Between the 8th and 12th centuries, Baghdad and the Islamic world played a decisive role in the history of astrology: by translating the Greek heritage, enriching it with their own contributions, and passing it on to the Latin West, Arab scholars ensured the continuity of a discipline that might otherwise have disappeared. Without this relay, the techniques you encounter in astrology as it is practiced today would probably not have survived the dissolution of the ancient world. What you practice or study as Western astrology therefore carries, often without your knowing it, the deep imprint of this Arab period.
From the 8th century onward, the Abbasid caliphate made Baghdad one of the greatest intellectual centers of the medieval world. In this context, a vast movement of systematic translation took shape: Greek, Persian, and Indian works were made accessible in Arabic, the language of knowledge par excellence of this civilization. Astrology, the direct heir to the Hellenistic tradition and in particular to the work of Ptolemy, was among the disciplines most actively transmitted and studied.
This movement unfolded over several centuries, from roughly the 8th to the 12th century, involving generations of translators, commentators, and theorists. The Islamic world did not simply preserve this heritage passively: it debated it, criticized it, and expanded it, giving rise to a distinctly Arab astrological tradition.
The first and arguably most fundamental contribution was the preservation and translation of the Greek heritage. Texts that might have been lost were copied, translated, and commented upon, thereby safeguarding centuries of ancient astrological thought. But Arab scholars did not limit themselves to this role as transmitters: they introduced original enrichments, developing in particular calculation techniques, methods of cyclical prediction, and a more systematic reflection on the theoretical foundations of the discipline.
It was then through the translations made at Toledo in the 12th century, to which Gerard of Cremona made a major contribution, that this enriched body of knowledge reached Latin Europe. This twofold movement, reception followed by retransmission, makes the Arab period a true bridge between Greek Antiquity and the Western Middle Ages.
Māshā'allāh, active toward the end of the 8th century, ranks among the first major Arab astrologers. Working at the Abbasid court in Baghdad, he contributed to establishing astrology as a discipline of court and governance, particularly in relation to what is known as mundane astrology. Abū Ma'shar, known in the Latin West as Albumasar and active in the 9th century, is one of the most influential figures in the entire history of Arab astrology: his work on major planetary conjunctions and his theoretical synthesis exerted considerable influence, first in the Islamic world and later in Europe after their translation. Al-Bīrūnī, an encyclopedic scholar of the 11th century, distinguished himself through a rigorous and critical approach.

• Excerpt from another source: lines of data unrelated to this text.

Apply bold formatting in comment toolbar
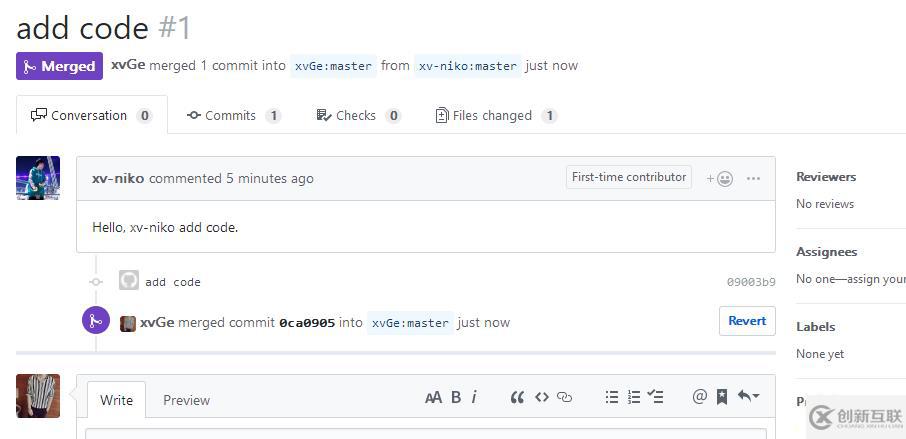Viewport: 906px width, 439px height. (456, 398)
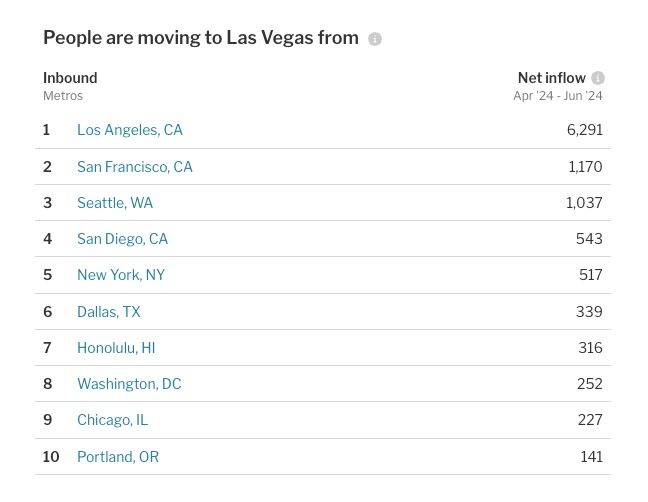Click the Chicago, IL link
The image size is (648, 502).
click(x=112, y=419)
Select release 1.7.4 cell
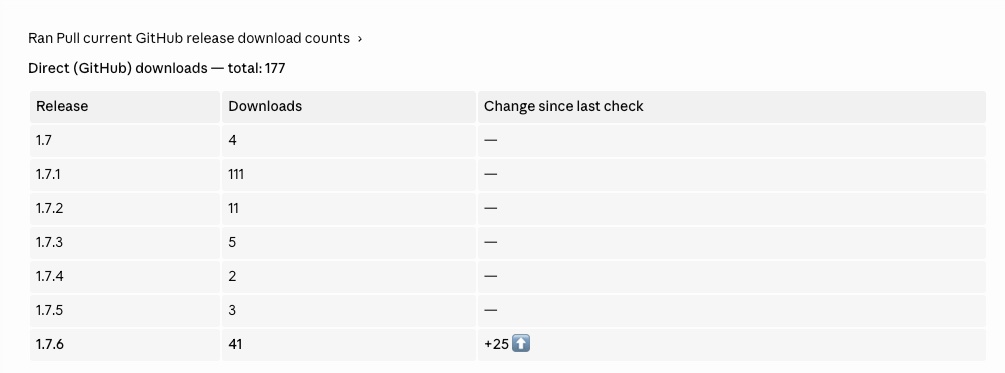Image resolution: width=1005 pixels, height=373 pixels. tap(125, 276)
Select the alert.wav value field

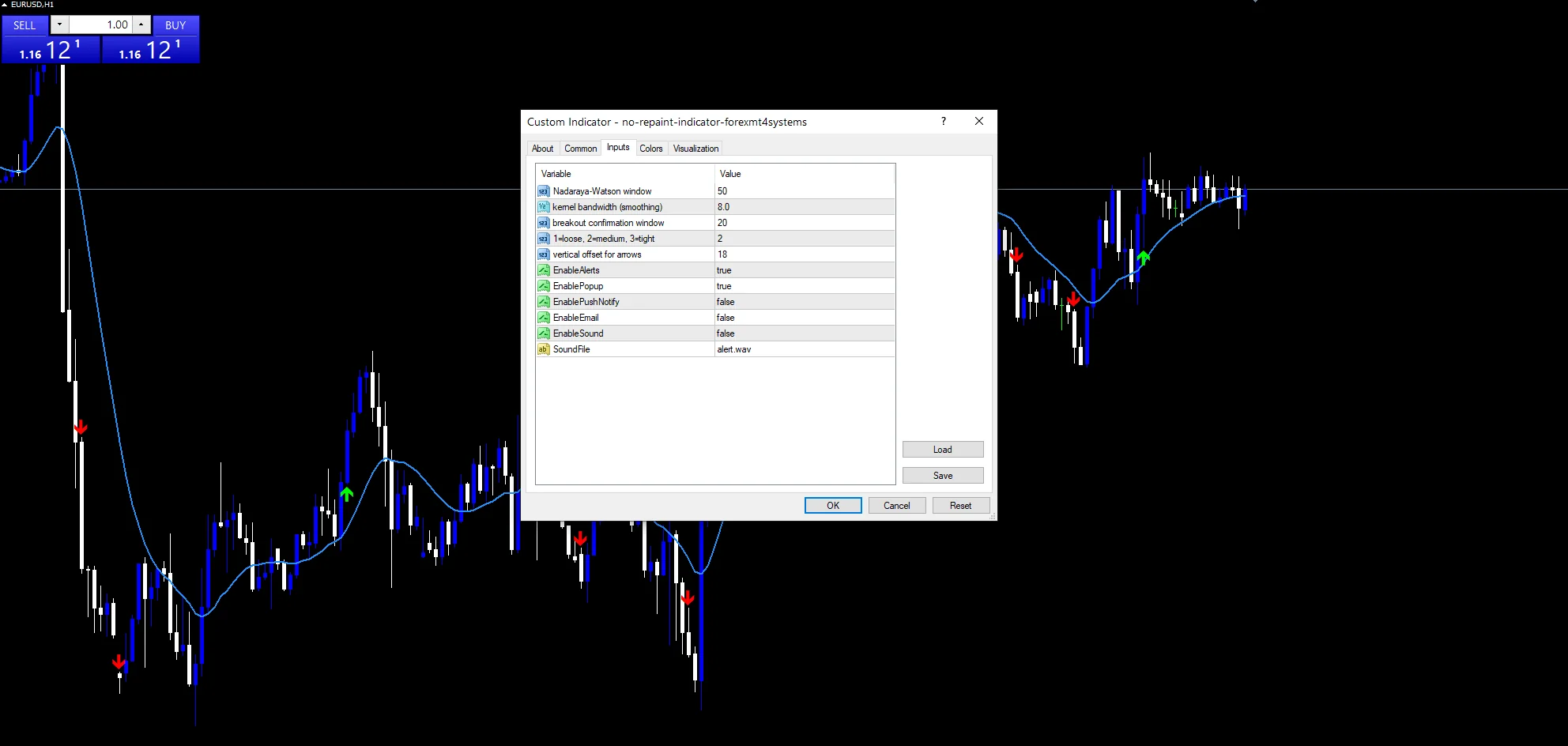805,349
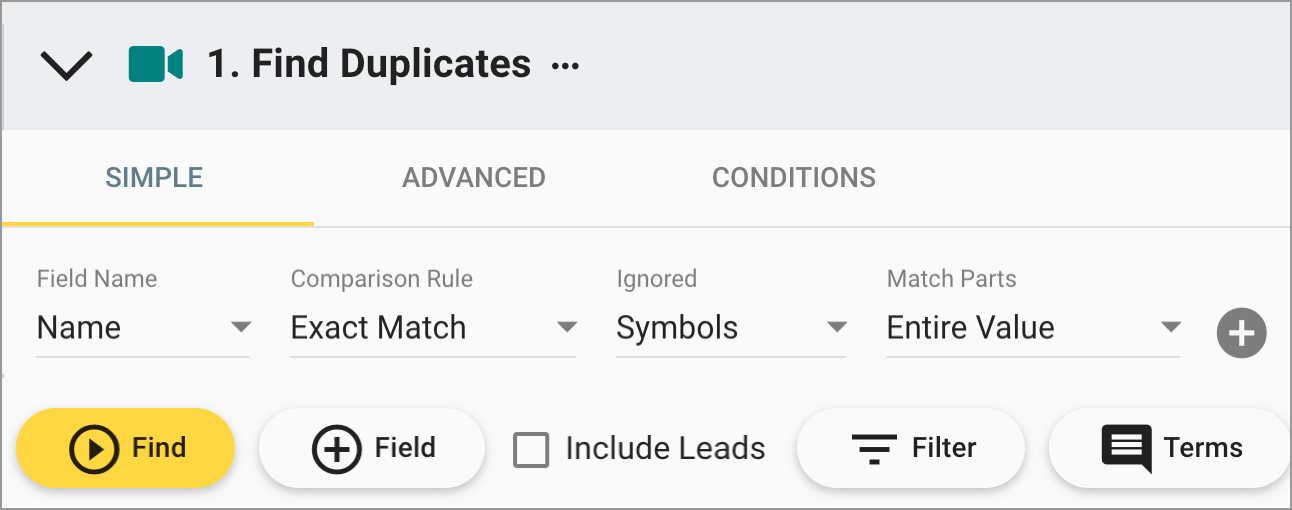Expand the Match Parts dropdown

[x=1033, y=328]
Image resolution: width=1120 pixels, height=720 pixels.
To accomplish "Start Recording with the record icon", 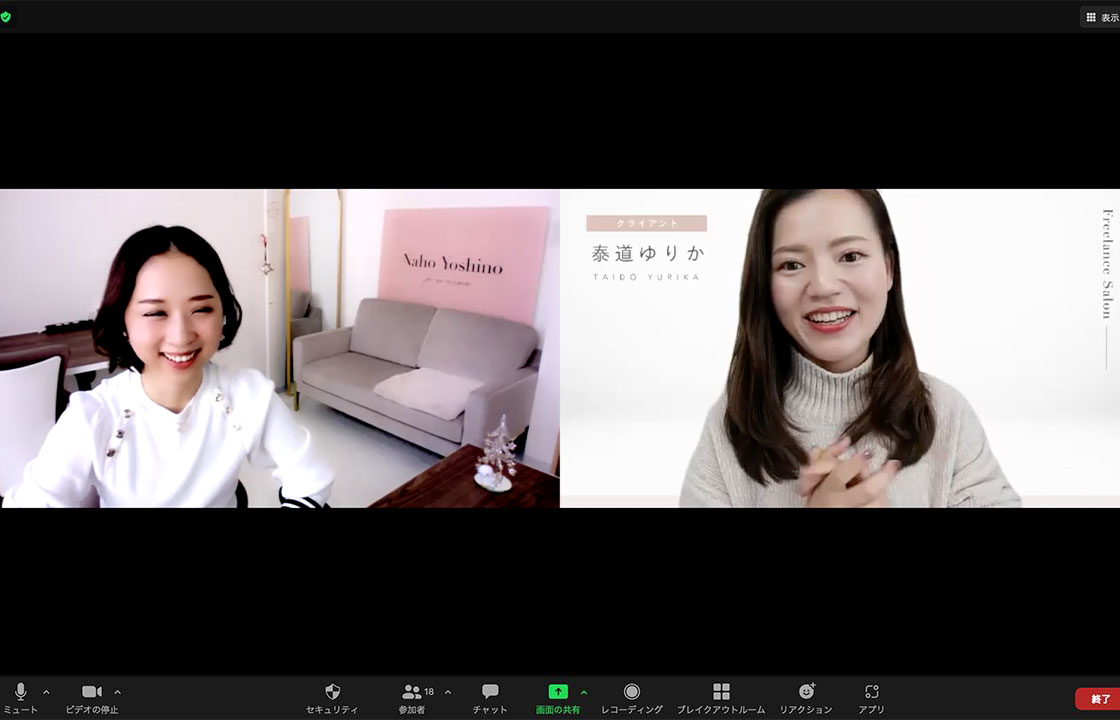I will coord(632,692).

His work, the Kitāb al-Tafhīm, stands as one of the most remarkable testimonies of this period: written in both Arabic and Persian, it sets out the foundations of astronomy and astrology with methodical clarity, while also reflecting a detached and analytical perspective on the discipline. This text illustrates the intellectual ambition of the Islamic scholarly world, which did not merely repeat the heritage it had received but sought to organize it, question it, and test its internal consistency.
The Arabic transmission constitutes an indispensable bridge to the Latin West. Thanks to the translations carried out at Toledo in the 12th century, particularly under the impetus of Gerard of Cremona, Arab works and, through them, the Greek texts they had preserved and enriched, became accessible to European scholars. This passage triggered a major astrological renewal in medieval Europe, which thus rediscovered a considerable body of knowledge whose direct thread had been lost.
What you know today as Western astrology, with its houses, its aspects, and its planetary cycles, carries within it the traces of this long journey: from Greek into Arabic, from Baghdad to Toledo, and from Toledo to the universities and royal courts of medieval Europe. The Arab period is therefore not a mere passive relay: it is a creative stage, without which Western astrology as it exists today would not have taken the same form.